TO DO>
Among the entries below, only the lines from the one with "About AVBOX US (86, 1395)" through the one with "Glömt lösenord (204, 2242)" are wanted, reproduced exactly. Pictures are not wanted.

(Stored entries)
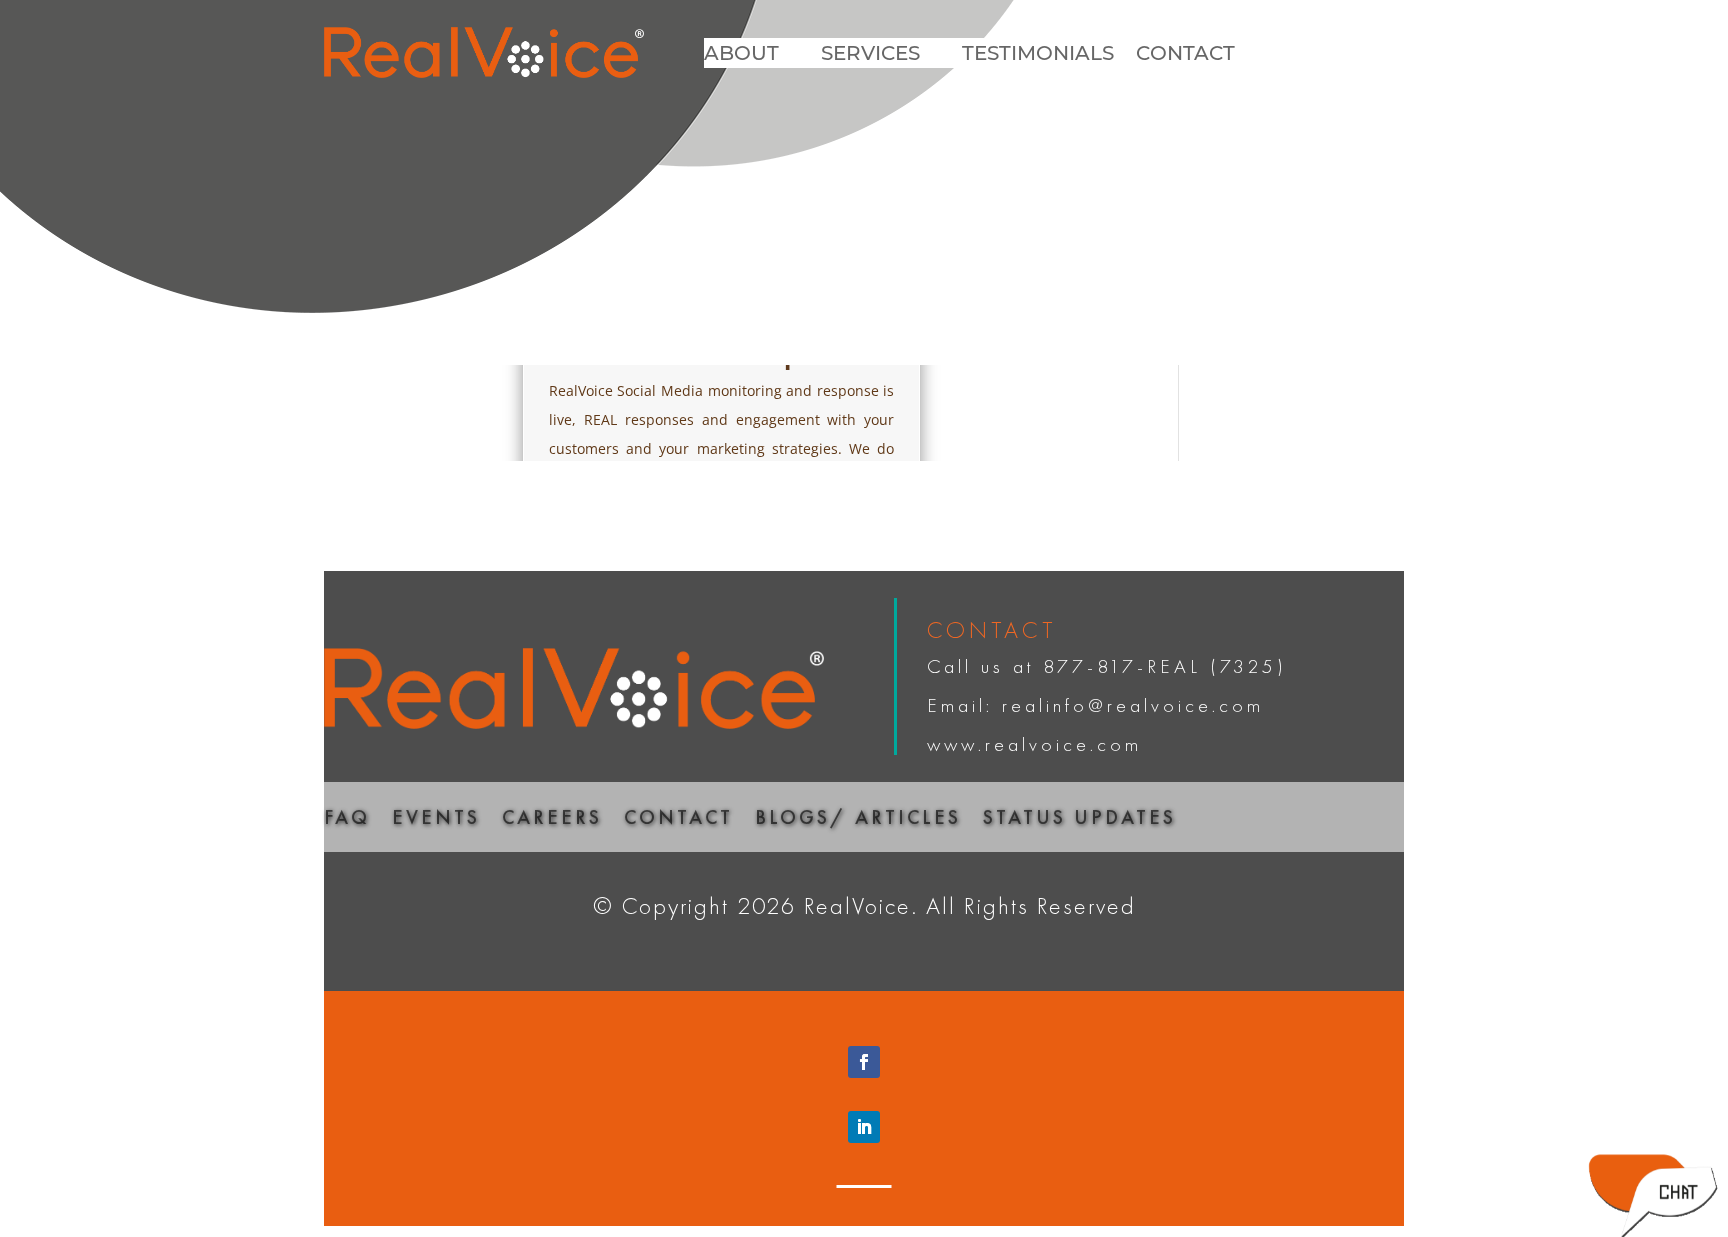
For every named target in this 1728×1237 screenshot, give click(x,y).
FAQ (347, 820)
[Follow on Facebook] (864, 1062)
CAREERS (552, 820)
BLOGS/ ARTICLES (858, 820)
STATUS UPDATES (1079, 820)
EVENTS (436, 820)
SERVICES (870, 55)
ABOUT (741, 55)
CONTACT (1185, 55)
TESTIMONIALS (1038, 55)
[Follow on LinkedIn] (864, 1127)
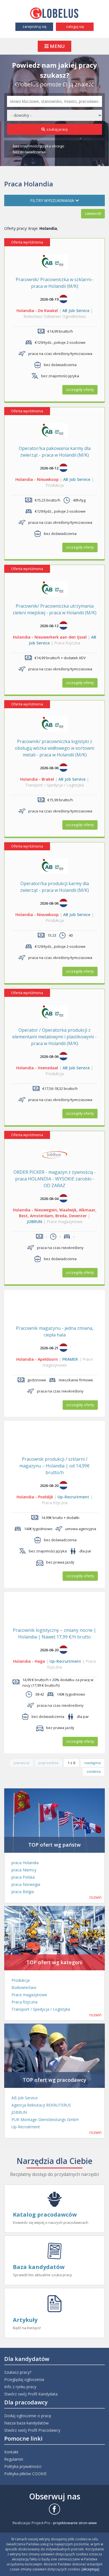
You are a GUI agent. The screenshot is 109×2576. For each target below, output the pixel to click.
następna (92, 1762)
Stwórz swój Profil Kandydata (31, 2394)
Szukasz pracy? (17, 2372)
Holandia (25, 310)
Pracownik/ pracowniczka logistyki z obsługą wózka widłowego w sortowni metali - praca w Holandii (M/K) (54, 748)
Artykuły (25, 2320)
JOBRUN (34, 1221)
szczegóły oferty (80, 389)
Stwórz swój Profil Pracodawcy (32, 2430)
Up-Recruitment (73, 1496)
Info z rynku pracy (20, 2386)
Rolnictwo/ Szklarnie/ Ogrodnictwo (54, 316)
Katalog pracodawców (45, 2214)
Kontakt (11, 2452)
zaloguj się (75, 26)
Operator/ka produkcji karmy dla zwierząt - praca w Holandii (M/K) (54, 886)
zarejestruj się (34, 26)
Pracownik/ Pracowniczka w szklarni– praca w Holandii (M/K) (54, 282)
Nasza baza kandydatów (26, 2423)
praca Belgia (22, 1891)
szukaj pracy (57, 129)
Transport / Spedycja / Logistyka (54, 785)
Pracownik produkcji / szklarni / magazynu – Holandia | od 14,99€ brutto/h (54, 1466)
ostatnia (94, 1771)
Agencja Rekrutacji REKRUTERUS (41, 2105)
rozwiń (95, 1897)
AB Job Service (75, 310)
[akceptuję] (90, 2569)
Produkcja (55, 485)
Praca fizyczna (67, 643)
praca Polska (23, 1877)
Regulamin (13, 2459)
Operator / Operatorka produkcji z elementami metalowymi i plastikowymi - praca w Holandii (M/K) (54, 1036)
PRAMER (70, 1359)
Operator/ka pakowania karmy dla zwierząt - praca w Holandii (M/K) (55, 451)
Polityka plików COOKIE (25, 2473)
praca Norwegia (25, 1884)
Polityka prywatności (22, 2466)
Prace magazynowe (64, 1221)
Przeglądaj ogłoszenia (24, 2379)
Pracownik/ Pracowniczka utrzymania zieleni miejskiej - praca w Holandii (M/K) (54, 609)
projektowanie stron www (75, 2522)
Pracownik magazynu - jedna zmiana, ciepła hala (54, 1331)
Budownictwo (23, 1987)
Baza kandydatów (39, 2267)
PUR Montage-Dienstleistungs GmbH (45, 2119)
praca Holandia (25, 1862)
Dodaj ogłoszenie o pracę (27, 2415)
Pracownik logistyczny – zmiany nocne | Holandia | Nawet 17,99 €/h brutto (54, 1633)
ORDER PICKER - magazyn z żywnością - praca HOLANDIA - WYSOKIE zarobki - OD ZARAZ (54, 1179)
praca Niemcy (23, 1870)
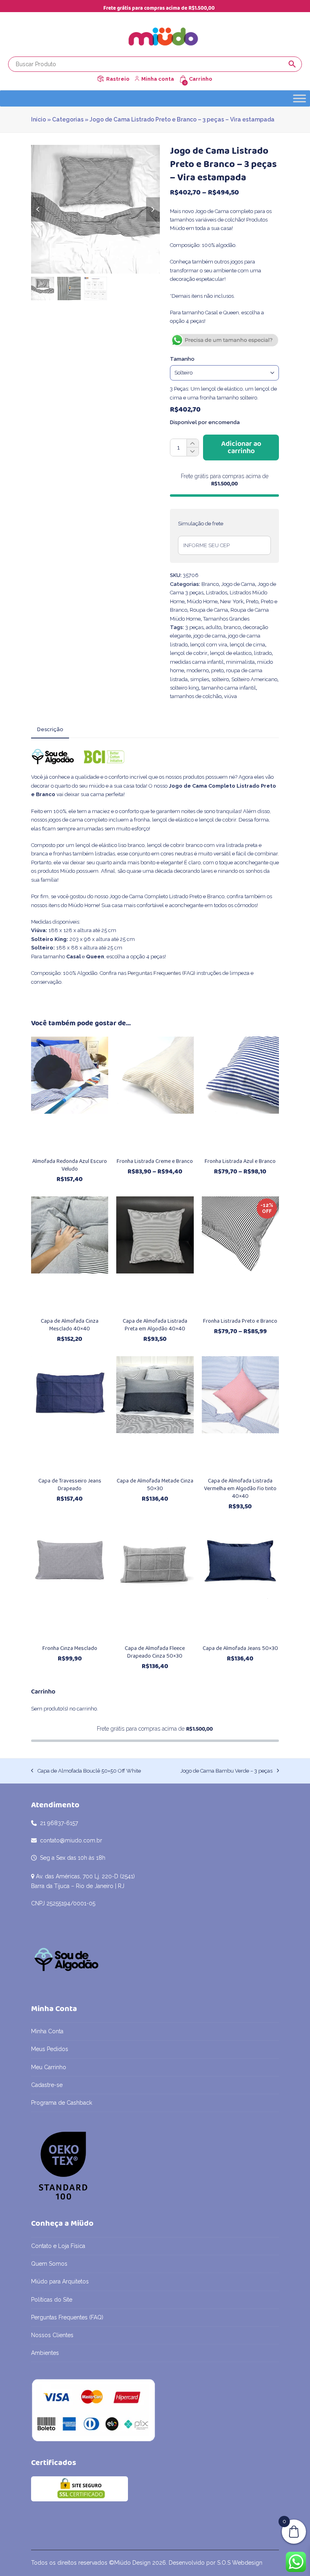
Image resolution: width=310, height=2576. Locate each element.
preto (217, 670)
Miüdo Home (202, 601)
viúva (230, 696)
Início (38, 119)
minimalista (240, 662)
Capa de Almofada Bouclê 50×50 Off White (86, 1771)
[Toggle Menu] (299, 98)
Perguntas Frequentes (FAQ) (161, 973)
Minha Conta (47, 2031)
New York (231, 601)
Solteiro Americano (254, 679)
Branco (210, 584)
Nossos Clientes (52, 2335)
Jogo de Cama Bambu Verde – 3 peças (226, 1771)
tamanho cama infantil (228, 688)
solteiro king (184, 688)
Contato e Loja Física (58, 2246)
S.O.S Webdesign (239, 2562)
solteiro (220, 679)
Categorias (68, 119)
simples (199, 679)
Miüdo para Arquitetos (60, 2281)
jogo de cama (209, 636)
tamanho (182, 359)
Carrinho (200, 79)
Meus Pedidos (49, 2049)
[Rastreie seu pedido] (100, 79)
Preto (252, 601)
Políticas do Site (51, 2299)
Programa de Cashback (61, 2102)
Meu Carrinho (48, 2067)
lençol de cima (247, 645)
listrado (263, 653)
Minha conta (157, 79)
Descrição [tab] (50, 729)
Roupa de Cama (209, 610)
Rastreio (118, 79)
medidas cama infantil (197, 662)
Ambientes (45, 2353)
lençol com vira (208, 645)
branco (232, 627)
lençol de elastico (230, 653)
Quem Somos (49, 2263)
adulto (213, 627)
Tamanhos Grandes (226, 619)
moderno (197, 670)
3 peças (194, 627)
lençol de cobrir (188, 653)
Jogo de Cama (238, 584)
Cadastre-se (47, 2085)
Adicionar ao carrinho (241, 447)
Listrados (216, 593)
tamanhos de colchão (196, 696)
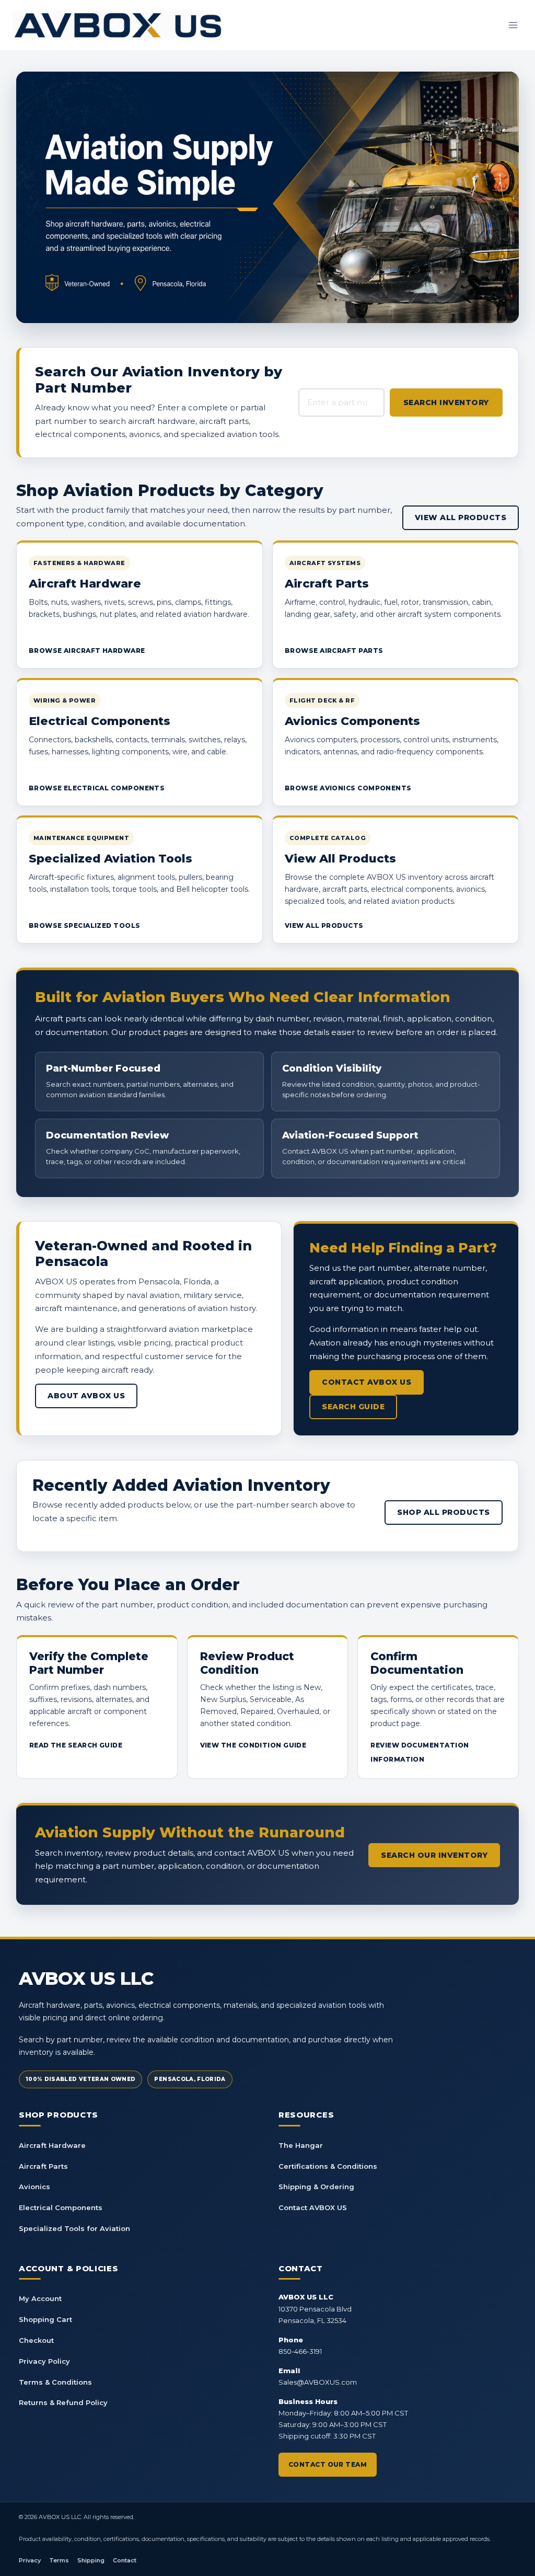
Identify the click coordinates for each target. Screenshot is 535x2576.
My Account (40, 2298)
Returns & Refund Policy (63, 2402)
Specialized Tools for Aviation (74, 2228)
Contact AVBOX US (366, 1382)
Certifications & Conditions (327, 2166)
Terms (59, 2560)
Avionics (34, 2186)
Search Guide (353, 1406)
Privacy (30, 2560)
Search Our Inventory (434, 1855)
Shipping (90, 2560)
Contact (124, 2560)
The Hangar (300, 2145)
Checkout (36, 2340)
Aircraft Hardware (52, 2145)
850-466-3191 (300, 2351)
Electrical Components (60, 2207)
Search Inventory (446, 402)
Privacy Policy (44, 2361)
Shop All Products (443, 1512)
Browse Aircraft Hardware (87, 650)
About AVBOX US (86, 1395)
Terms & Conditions (55, 2382)
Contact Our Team (327, 2464)
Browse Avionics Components (348, 788)
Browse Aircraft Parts (334, 650)
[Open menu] (512, 25)
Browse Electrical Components (97, 788)
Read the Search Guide (75, 1745)
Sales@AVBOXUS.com (317, 2382)
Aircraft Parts (43, 2166)
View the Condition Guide (253, 1745)
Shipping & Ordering (316, 2186)
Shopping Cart (45, 2319)
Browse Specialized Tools (85, 925)
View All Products (461, 517)
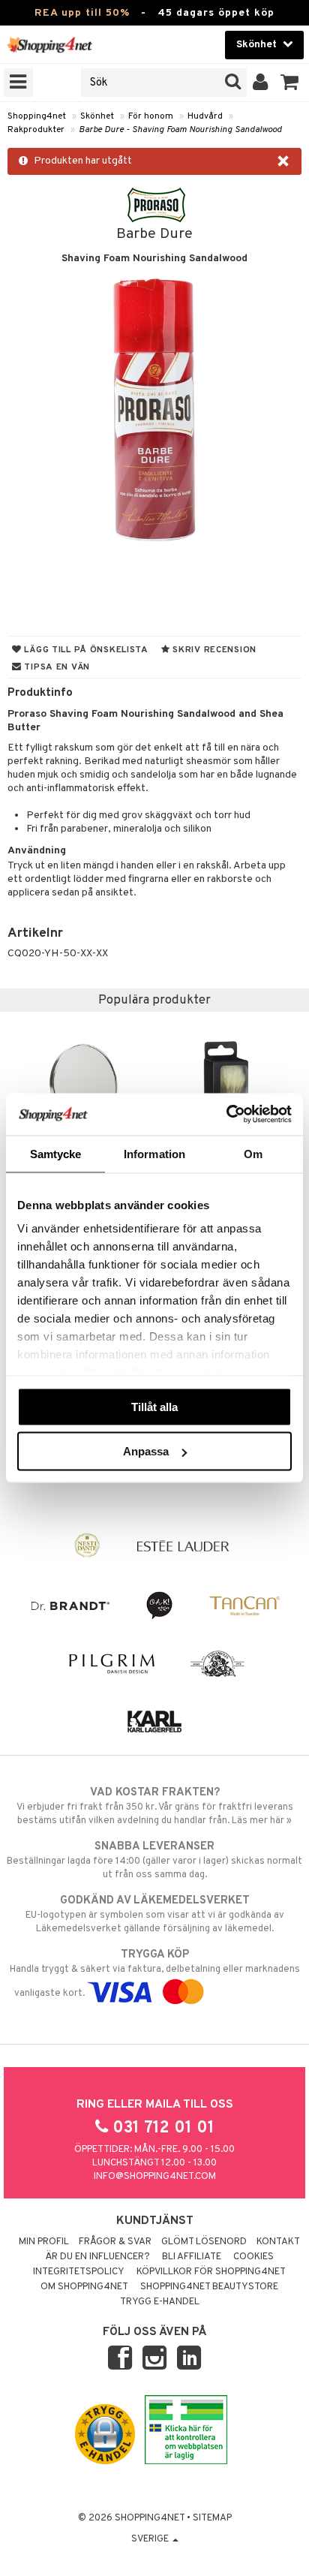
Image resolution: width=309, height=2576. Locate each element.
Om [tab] (253, 1153)
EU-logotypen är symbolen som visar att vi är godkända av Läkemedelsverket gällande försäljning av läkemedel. (155, 1914)
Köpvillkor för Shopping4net (211, 2272)
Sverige (151, 2539)
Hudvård (205, 116)
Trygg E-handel (160, 2302)
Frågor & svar (115, 2242)
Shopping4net (37, 116)
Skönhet (97, 116)
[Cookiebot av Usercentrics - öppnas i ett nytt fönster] (226, 1114)
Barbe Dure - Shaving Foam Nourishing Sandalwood (180, 130)
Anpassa (146, 1451)
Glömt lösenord (204, 2242)
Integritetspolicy (78, 2272)
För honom (150, 116)
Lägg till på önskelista (85, 650)
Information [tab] (154, 1153)
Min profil (44, 2242)
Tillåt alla (154, 1406)
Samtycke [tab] (56, 1153)
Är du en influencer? (97, 2257)
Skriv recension (213, 650)
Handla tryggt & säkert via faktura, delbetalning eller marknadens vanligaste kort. (155, 1974)
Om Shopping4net (84, 2287)
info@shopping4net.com (155, 2177)
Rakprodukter (36, 130)
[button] (289, 82)
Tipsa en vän (56, 667)
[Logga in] (260, 82)
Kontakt (278, 2242)
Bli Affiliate (191, 2257)
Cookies (253, 2257)
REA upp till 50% (82, 13)
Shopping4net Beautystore (209, 2287)
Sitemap (212, 2518)
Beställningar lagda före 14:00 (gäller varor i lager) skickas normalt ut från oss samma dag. (154, 1860)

RESULT OF THE TASK>
About AVBOX US (86, 1395)
Terms & Conditions (55, 2382)
Contact Our Team (327, 2464)
Browse Avionics Components (348, 788)
Browse Aircraft Parts (334, 650)
[Open menu] (512, 25)
Browse Electrical Components (97, 788)
Read the Search Guide (75, 1745)
Sales@AVBOXUS.com (317, 2382)
Aircraft Parts (43, 2166)
View the Condition Guide (253, 1745)
Shipping & Ordering (316, 2186)
Shopping Cart (45, 2319)
Browse Specialized Tools (85, 925)
View All Products (461, 517)
Image resolution: width=309, height=2576. Locate each element.
Om [tab] (253, 1153)
EU-logotypen är symbolen som visar att vi är godkända av Läkemedelsverket gällande försäljning av läkemedel. (155, 1914)
Köpvillkor för Shopping4net (211, 2272)
Sverige (151, 2539)
Hudvård (205, 116)
Trygg E-handel (160, 2302)
Frågor & svar (115, 2242)
Shopping4net (37, 116)
Skönhet (97, 116)
[Cookiebot av Usercentrics - öppnas i ett nytt fönster] (226, 1114)
Barbe Dure - Shaving Foam Nourishing Sandalwood (180, 130)
Anpassa (146, 1451)
Glömt lösenord (204, 2242)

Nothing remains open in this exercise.